For encouragement of national legislation to improve the care of the mentally retarded, and effective dedication to their cause.
Undaunted by public apathy and ignorance, Mrs. Shriver has, in the last few years, focused public attention on the problem of the mentally retarded, and has accomplished a revolution in research on the causes of mental retardation, the care of the retarded, and the acceptance of the retarded by family and community.
At her suggestion in 1962, John Fitzgerald Kennedy appointed a President's Panel on Mental Retardation to study the plight of the retarded and to give the nation a set of recommendations to bring these unfortunates out of the dark shadows of apathy and neglect. Mrs. Shriver was a tireless consultant to this panel.

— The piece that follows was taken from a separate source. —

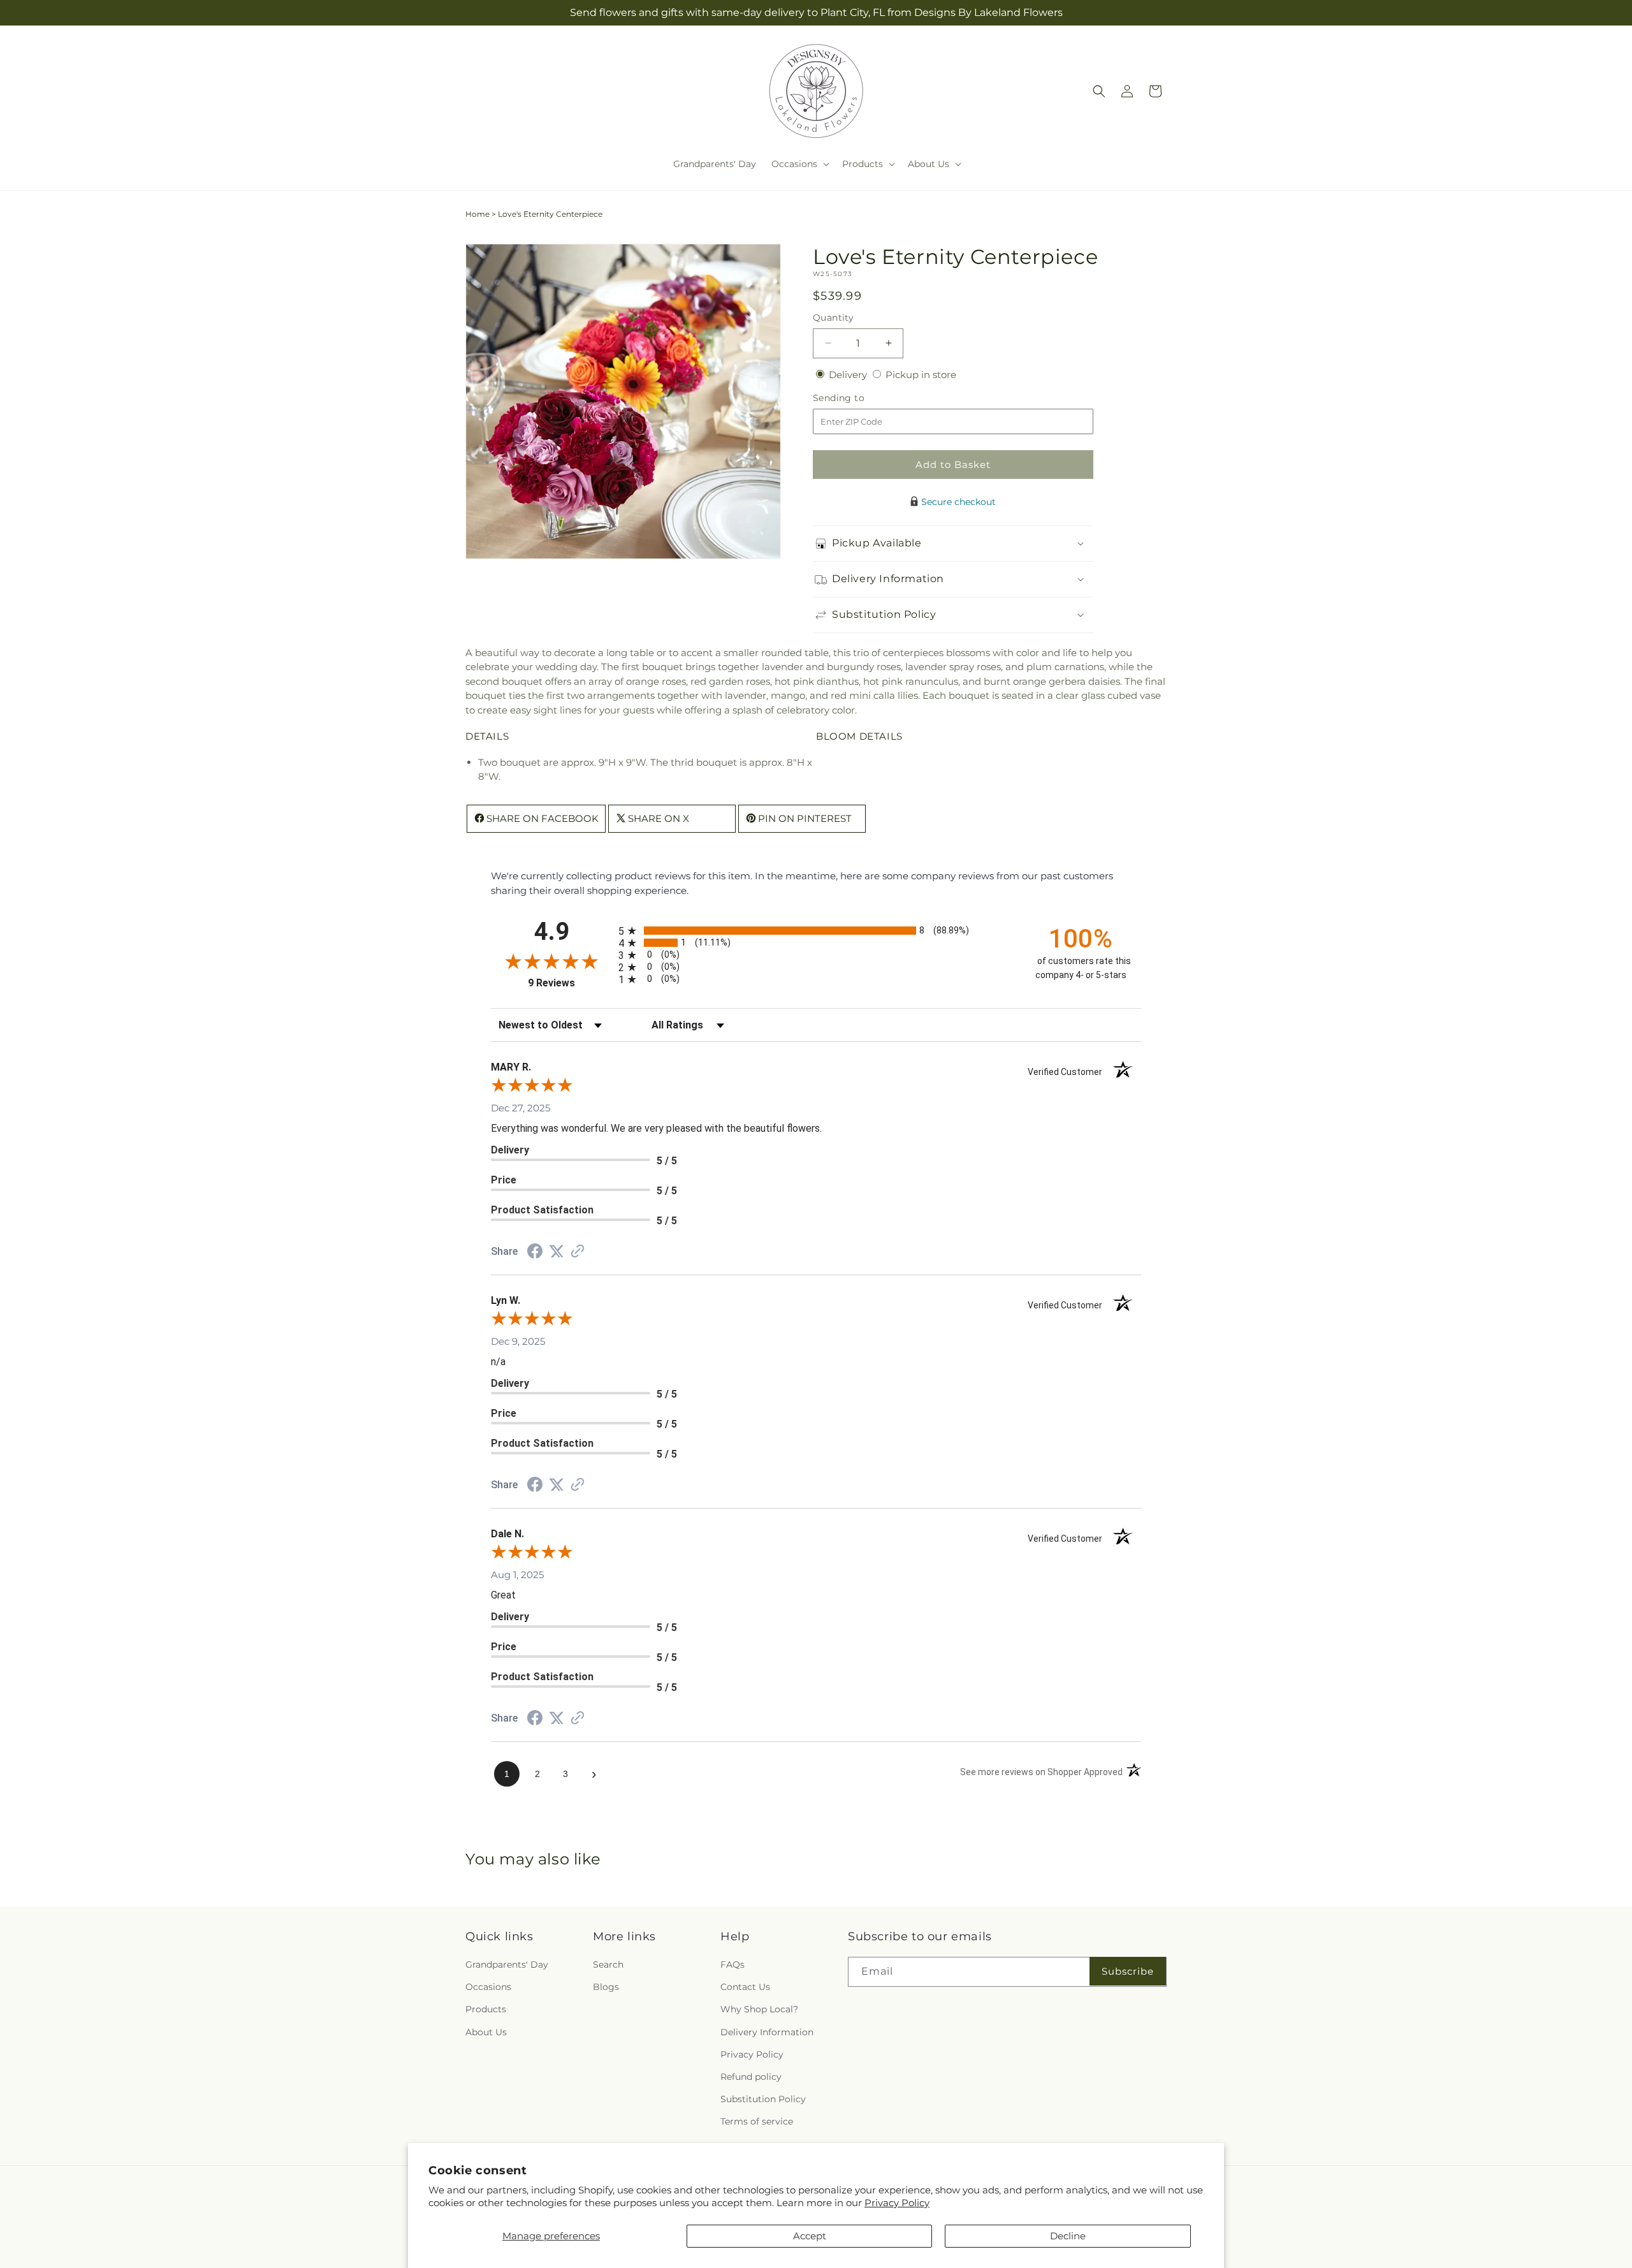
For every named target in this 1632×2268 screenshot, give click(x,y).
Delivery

As a result of her urging and efforts, Congress in 1963 enacted two monumental pieces of legislation aimed at correcting the decades of neglect of the mentally retarded. Public Law 88-156 broadened the definition of "crippled children" to include the retarded, and provided major increases in maternal and child health services, as well as grants, to 50 states for the development of comprehensive plans of action to combat mental retardation.
Public Law 88-164 provided funds for the construction of university research, service and training centers, community care centers and for training thousands of teachers in the care and education of the retarded.
Also, recognizing the primary need for research in the causes of mental retardation, she encouraged the late President Kennedy and Congress to initiate the establishment of a new institute—the National Institute of Child Health and Human Development—and served from 1963 to 1965 as one of the original members of its advisory council.
A member of the Board of Governors of the Menninger Foundation from 1954 to 1957, an active and pioneering social worker in Chicago in the 1950s, and executive vice-president of the Joseph P. Kennedy, Jr., Foundation since 1956, Mrs. Shriver has made an historic contribution in changing the focus of the Foundation's work—from its original concern for the care of the mentally retarded to a major concern for the prevention of retardation itself, through research.
For her leadership in the encouragement of national legislation against retardation, and the new hope she has brought to the blighted lives of millions, this Albert Lasker Public Service Award in Health is given.